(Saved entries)
== Segment start ==
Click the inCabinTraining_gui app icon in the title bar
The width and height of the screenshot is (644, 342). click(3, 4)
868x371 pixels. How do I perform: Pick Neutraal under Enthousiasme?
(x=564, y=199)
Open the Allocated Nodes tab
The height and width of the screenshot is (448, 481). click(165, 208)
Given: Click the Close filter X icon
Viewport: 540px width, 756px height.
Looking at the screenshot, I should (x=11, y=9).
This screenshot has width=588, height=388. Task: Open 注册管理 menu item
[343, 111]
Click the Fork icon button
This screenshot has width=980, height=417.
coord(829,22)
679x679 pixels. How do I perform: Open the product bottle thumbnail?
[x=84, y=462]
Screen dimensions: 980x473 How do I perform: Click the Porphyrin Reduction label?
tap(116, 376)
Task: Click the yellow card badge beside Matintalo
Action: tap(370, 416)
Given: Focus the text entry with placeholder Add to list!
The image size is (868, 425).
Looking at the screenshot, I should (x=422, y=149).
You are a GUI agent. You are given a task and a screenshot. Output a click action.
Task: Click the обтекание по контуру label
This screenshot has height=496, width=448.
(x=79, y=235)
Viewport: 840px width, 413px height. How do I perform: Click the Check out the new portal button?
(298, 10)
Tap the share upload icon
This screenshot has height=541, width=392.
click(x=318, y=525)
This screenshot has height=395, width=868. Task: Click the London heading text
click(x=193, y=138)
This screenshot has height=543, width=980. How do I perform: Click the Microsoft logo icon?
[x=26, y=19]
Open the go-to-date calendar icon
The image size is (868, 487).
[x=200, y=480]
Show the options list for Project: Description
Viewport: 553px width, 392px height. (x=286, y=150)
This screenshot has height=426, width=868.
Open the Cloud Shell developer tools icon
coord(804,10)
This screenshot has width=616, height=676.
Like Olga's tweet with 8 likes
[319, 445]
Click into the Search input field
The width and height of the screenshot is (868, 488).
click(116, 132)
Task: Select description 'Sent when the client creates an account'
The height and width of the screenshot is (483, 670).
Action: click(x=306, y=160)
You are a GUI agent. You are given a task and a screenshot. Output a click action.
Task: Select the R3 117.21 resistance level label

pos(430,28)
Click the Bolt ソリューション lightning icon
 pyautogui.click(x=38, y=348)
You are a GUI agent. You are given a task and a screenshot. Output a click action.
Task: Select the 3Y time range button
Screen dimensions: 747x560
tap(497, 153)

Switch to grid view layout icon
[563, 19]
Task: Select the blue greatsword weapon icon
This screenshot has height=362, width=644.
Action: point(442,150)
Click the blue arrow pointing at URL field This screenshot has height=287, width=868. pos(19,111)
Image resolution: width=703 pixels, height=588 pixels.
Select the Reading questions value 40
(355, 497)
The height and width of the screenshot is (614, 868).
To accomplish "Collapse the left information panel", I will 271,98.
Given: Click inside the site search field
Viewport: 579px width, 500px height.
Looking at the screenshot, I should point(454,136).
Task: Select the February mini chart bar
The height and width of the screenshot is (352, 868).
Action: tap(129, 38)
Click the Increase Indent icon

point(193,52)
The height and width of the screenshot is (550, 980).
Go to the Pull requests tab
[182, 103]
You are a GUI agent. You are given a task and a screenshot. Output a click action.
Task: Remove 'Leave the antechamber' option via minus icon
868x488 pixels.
== Segment end ==
Retype each entry exactly, missing none.

Click the inCabinTraining_gui app icon in the title bar
The width and height of the screenshot is (644, 342). click(3, 4)
868x371 pixels. How do I perform: Pick Neutraal under Enthousiasme?
(x=564, y=199)
Open the Allocated Nodes tab
The height and width of the screenshot is (448, 481). click(165, 208)
Given: Click the Close filter X icon
Viewport: 540px width, 756px height.
Looking at the screenshot, I should (x=11, y=9).
This screenshot has width=588, height=388. Task: Open 注册管理 menu item
[343, 111]
Click the Fork icon button
This screenshot has width=980, height=417.
coord(829,22)
679x679 pixels. How do I perform: Open the product bottle thumbnail?
[x=84, y=462]
Screen dimensions: 980x473 How do I perform: Click the Porphyrin Reduction label?
tap(116, 376)
Task: Click the yellow card badge beside Matintalo
Action: tap(370, 416)
Given: Focus the text entry with placeholder Add to list!
The image size is (868, 425).
Looking at the screenshot, I should (x=422, y=149).
You are a GUI agent. You are given a task and a screenshot. Output a click action.
Task: Click the обтекание по контуру label
This screenshot has height=496, width=448.
(x=79, y=235)
Viewport: 840px width, 413px height. How do I perform: Click the Check out the new portal button?
(298, 10)
Tap the share upload icon
This screenshot has height=541, width=392.
click(x=318, y=525)
This screenshot has height=395, width=868. Task: Click the London heading text
click(x=193, y=138)
This screenshot has height=543, width=980. How do I perform: Click the Microsoft logo icon?
[x=26, y=19]
Open the go-to-date calendar icon
The image size is (868, 487).
[x=200, y=480]
Show the options list for Project: Description
Viewport: 553px width, 392px height. (x=286, y=150)
This screenshot has height=426, width=868.
Open the Cloud Shell developer tools icon
coord(804,10)
This screenshot has width=616, height=676.
Like Olga's tweet with 8 likes
[319, 445]
Click into the Search input field
The width and height of the screenshot is (868, 488).
click(116, 132)
Task: Select description 'Sent when the client creates an account'
The height and width of the screenshot is (483, 670).
Action: click(x=306, y=160)
You are a GUI agent. You are given a task and a screenshot. Output a click action.
Task: Select the R3 117.21 resistance level label

pos(430,28)
Click the Bolt ソリューション lightning icon
 pyautogui.click(x=38, y=348)
You are a GUI agent. You are given a task and a screenshot. Output a click action.
Task: Select the 3Y time range button
Screen dimensions: 747x560
tap(497, 153)

Switch to grid view layout icon
[563, 19]
Task: Select the blue greatsword weapon icon
This screenshot has height=362, width=644.
Action: point(442,150)
Click the blue arrow pointing at URL field This screenshot has height=287, width=868. pos(19,111)
Image resolution: width=703 pixels, height=588 pixels.
Select the Reading questions value 40
(355, 497)
The height and width of the screenshot is (614, 868).
To accomplish "Collapse the left information panel", I will 271,98.
Given: Click inside the site search field
Viewport: 579px width, 500px height.
Looking at the screenshot, I should point(454,136).
Task: Select the February mini chart bar
The height and width of the screenshot is (352, 868).
Action: tap(129, 38)
Click the Increase Indent icon

point(193,52)
The height and width of the screenshot is (550, 980).
Go to the Pull requests tab
[182, 103]
You are a GUI agent. You are given a task and a screenshot. Output a click action.
Task: Remove 'Leave the antechamber' option via minus icon
868x488 pixels.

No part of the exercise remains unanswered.